Aim of the exercise | Copy the material word for word, from the line containing "The width and height of the screenshot is (412, 798)." through the line containing "[x=1046, y=191]", both lines included.

The input |
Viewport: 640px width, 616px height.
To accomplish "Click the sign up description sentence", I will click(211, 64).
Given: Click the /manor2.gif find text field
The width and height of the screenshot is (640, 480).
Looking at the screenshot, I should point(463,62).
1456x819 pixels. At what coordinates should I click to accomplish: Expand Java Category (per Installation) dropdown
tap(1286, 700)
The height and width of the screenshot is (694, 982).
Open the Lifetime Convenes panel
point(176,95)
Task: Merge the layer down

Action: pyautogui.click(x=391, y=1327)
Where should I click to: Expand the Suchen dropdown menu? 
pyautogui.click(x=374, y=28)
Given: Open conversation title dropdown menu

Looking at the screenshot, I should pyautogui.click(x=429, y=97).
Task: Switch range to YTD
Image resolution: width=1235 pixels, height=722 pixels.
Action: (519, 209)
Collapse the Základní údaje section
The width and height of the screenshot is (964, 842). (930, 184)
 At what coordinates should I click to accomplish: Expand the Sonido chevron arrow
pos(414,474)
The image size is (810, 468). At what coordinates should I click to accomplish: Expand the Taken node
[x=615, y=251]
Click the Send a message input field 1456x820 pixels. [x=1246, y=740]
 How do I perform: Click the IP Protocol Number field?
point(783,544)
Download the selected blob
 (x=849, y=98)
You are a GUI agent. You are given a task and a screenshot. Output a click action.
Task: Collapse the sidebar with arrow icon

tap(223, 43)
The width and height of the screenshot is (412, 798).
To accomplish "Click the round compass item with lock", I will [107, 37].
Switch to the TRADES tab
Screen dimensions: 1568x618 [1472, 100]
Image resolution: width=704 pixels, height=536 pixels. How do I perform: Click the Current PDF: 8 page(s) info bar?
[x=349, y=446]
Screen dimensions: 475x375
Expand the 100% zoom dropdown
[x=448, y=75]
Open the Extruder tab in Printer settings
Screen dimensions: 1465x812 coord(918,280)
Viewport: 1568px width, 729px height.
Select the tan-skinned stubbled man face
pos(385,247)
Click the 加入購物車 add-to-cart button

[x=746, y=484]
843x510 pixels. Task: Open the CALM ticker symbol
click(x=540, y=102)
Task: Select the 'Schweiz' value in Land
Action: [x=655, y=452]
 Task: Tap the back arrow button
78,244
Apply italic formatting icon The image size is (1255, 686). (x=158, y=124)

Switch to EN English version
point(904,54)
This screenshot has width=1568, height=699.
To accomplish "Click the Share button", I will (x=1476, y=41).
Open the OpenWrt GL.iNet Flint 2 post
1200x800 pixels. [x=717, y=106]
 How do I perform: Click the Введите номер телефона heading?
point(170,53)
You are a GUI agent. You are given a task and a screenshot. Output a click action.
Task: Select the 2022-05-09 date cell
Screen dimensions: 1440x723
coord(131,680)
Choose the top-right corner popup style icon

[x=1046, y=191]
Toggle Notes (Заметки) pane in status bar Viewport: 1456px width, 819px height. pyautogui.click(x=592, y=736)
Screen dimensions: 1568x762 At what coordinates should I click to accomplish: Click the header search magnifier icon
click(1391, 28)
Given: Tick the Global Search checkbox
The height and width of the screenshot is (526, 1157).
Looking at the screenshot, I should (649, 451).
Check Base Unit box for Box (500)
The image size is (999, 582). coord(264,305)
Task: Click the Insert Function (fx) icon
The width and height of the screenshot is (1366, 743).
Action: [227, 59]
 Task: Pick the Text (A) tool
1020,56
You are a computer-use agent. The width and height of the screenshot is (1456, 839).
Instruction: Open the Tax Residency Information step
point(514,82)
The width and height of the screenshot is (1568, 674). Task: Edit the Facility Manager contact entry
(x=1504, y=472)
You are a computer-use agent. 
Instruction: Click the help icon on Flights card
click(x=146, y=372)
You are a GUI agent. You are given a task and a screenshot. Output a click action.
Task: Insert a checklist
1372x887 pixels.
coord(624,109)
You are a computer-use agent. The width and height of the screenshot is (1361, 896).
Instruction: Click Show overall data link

Result for this exercise |
The width and height of the screenshot is (412, 798).
To accomplish "Click the round compass item with lock", I will [107, 37].
Switch to the TRADES tab
Screen dimensions: 1568x618 [1472, 100]
Image resolution: width=704 pixels, height=536 pixels. How do I perform: Click the Current PDF: 8 page(s) info bar?
[x=349, y=446]
Screen dimensions: 475x375
Expand the 100% zoom dropdown
[x=448, y=75]
Open the Extruder tab in Printer settings
Screen dimensions: 1465x812 coord(918,280)
Viewport: 1568px width, 729px height.
Select the tan-skinned stubbled man face
pos(385,247)
Click the 加入購物車 add-to-cart button

[x=746, y=484]
843x510 pixels. Task: Open the CALM ticker symbol
click(x=540, y=102)
Task: Select the 'Schweiz' value in Land
Action: [x=655, y=452]
 Task: Tap the back arrow button
78,244
Apply italic formatting icon The image size is (1255, 686). (x=158, y=124)

Switch to EN English version
point(904,54)
This screenshot has width=1568, height=699.
To accomplish "Click the Share button", I will (x=1476, y=41).
Open the OpenWrt GL.iNet Flint 2 post
1200x800 pixels. [x=717, y=106]
 How do I perform: Click the Введите номер телефона heading?
point(170,53)
You are a GUI agent. You are given a task and a screenshot. Output a click action.
Task: Select the 2022-05-09 date cell
Screen dimensions: 1440x723
coord(131,680)
Choose the top-right corner popup style icon

[x=1046, y=191]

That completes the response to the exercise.